Required tasks:
A - Quote the passage from the news report about the makeshift school in Yemen, from "TAEZ, Yemen —" to "Shurihi told AFP.".
B - In the news report about the makeshift school in Yemen, how many children across Yemen have no access to schooling, according to UNICEF?
C - Proceed with the news report about the makeshift school in Yemen, picking up after its final sentence.

Extract to read:

----------

By AFP - Oct 08,2018 - Last updated at Oct 08,2018

TAEZ, Yemen — By converting his home into a makeshift school, a teacher in Yemen’s southwestern city of Taez has helped hundreds of children in the war-torn country return to the classroom.

Three years of fighting between the Saudi-backed government and Shiite Houthi rebels have left Yemen’s education system in tatters.

Around 2 million children across the country now have no access to schooling, according to the United Nations children’s fund (UNICEF), and the war that has pushed Yemen to the brink of famine shows no sign of waning.

But for more than 700 boys and girls of primary school age, Adel Al Shurihi’s three-storey home in the government-held neighbourhood of Wadi Al Slami is a welcome chance to keep up their studies.

“There are two options, either these children end up on the streets or they gather inside the building to study because most schools are closed,” Shurihi told AFP.

----------

Provided records:
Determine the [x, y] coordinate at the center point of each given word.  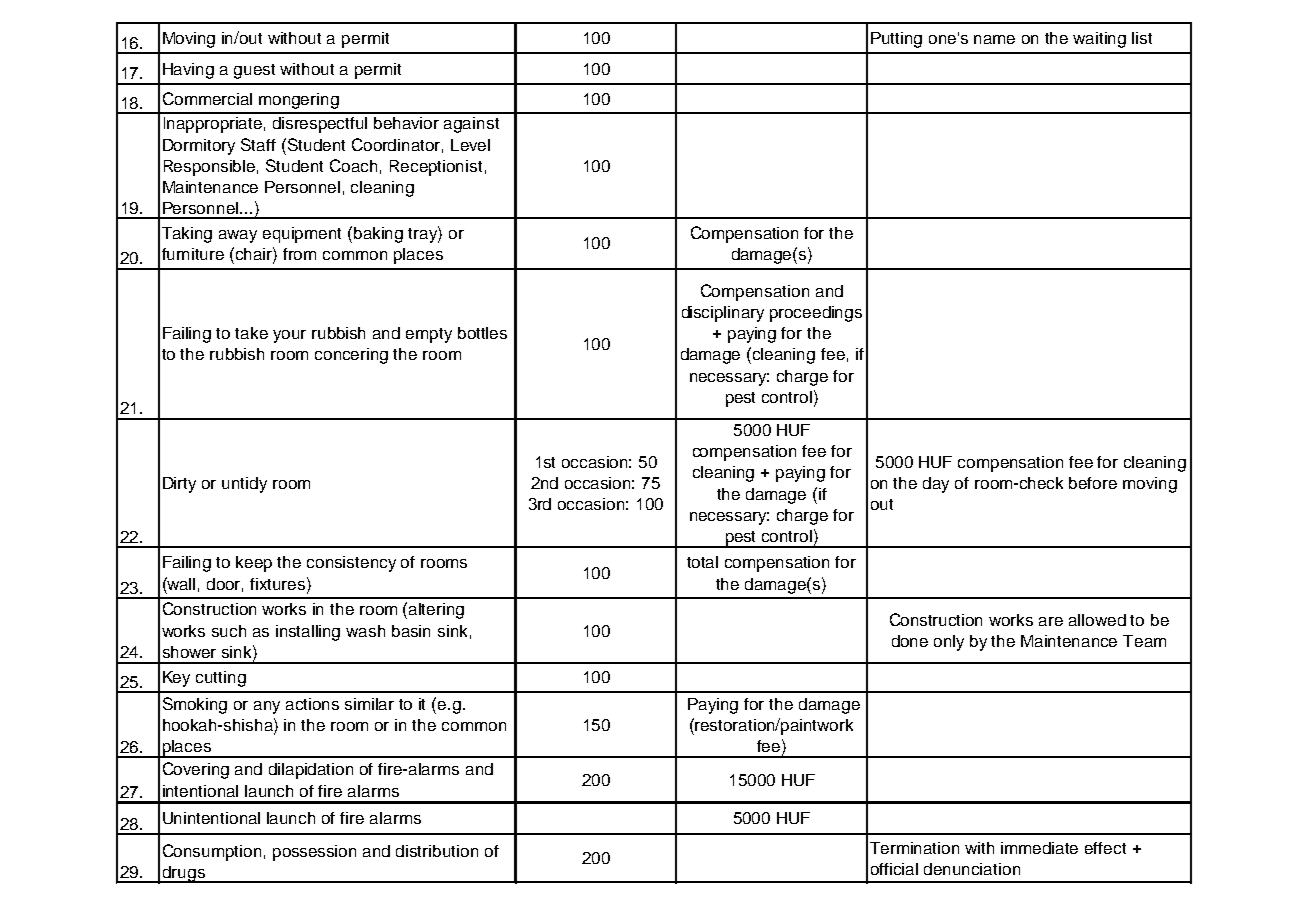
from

----------

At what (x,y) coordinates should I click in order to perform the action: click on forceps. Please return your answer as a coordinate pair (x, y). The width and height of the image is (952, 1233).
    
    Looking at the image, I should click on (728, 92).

----------

Responses by task:
A -
TAEZ, Yemen — By converting his home into a makeshift school, a teacher in Yemen’s southwestern city of Taez has helped hundreds of children in the war-torn country return to the classroom.

Three years of fighting between the Saudi-backed government and Shiite Houthi rebels have left Yemen’s education system in tatters.

Around 2 million children across the country now have no access to schooling, according to the United Nations children’s fund (UNICEF), and the war that has pushed Yemen to the brink of famine shows no sign of waning.

But for more than 700 boys and girls of primary school age, Adel Al Shurihi’s three-storey home in the government-held neighbourhood of Wadi Al Slami is a welcome chance to keep up their studies.

“There are two options, either these children end up on the streets or they gather inside the building to study because most schools are closed,” Shurihi told AFP.

B - Around 2 million children.

C -
“Inside, at least, they are protected from stray bullets.”


Patriotic duty


Book bags in tow, the students line up outside the breeze-block building dubbed Al Nahda school to do their morning exercise, recite Koranic verses and sing the national anthem.

The home-turned-school has been taking in students since 2016, with the government providing used books for the classes.

But with no budget and a crew of volunteer teachers, Shurihi wants the authorities to do more.

“This initiative began as a charity and a good deed, but now the relevant government entities must continue what we started,” he told AFP.

The structure is divided into 13 classrooms — there are no desks or chairs.

AlNahda’s 712 students sit on the floor for their daily lessons, and share two bathrooms — one for girls and one for boys.

They are taught by 28 volunteer teachers, most of whom worked in government schools shuttered due to violence and budget issues.

Safaa Mohammed, who worked at a school that was forced to closed, said it was her national duty to teach Yemeni children.

“Our children were lost when they were not learning,” she told AFP.

“We had to open this school after so many closed since 2015 because of the conflict,” she said.

Even though the school lacks many essential items and the classes are packed, Mohammed still shows up each day to teach without pay.

“It is a patriotic duty to teach before it is a humanitarian issue,” she said.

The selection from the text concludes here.